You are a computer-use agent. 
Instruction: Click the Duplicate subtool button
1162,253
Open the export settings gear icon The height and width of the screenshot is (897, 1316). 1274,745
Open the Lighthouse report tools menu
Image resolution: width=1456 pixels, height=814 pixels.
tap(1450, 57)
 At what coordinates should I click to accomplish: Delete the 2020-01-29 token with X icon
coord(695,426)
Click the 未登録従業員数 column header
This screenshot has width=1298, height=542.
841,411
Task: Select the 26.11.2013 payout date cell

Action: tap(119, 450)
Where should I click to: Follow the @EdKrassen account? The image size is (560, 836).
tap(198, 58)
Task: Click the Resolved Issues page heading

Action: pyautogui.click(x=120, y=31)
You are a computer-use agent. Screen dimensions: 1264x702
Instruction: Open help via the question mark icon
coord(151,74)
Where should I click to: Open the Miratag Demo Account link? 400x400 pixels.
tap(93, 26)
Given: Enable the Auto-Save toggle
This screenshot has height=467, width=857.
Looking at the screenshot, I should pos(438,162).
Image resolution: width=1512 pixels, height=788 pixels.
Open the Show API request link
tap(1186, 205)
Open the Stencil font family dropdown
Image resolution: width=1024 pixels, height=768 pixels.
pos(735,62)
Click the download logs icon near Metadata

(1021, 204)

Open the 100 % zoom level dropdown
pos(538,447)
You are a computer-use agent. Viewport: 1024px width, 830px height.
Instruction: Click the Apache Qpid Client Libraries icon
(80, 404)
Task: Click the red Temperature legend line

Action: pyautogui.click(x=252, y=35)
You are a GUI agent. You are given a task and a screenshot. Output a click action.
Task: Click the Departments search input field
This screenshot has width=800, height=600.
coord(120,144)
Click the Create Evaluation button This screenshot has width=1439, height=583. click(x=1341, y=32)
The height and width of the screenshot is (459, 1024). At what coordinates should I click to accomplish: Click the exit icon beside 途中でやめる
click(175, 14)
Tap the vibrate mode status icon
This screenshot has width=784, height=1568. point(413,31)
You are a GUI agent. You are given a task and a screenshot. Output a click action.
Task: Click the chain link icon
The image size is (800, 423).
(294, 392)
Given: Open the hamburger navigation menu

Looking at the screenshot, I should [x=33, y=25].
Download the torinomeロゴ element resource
..............................
Aim of the task
Search the entries for the string "agent" and copy each line where it occurs.

Exercise response
You are a computer-use agent. 
You are a computer-use agent. Screen dimensions: 1264x702
You are a computer-use agent. Viewport: 1024px width, 830px height.
You are a GUI agent. You are given a task and a screenshot. Output a click action.
You are a GUI agent. You are given a task and a screenshot. Output a click action.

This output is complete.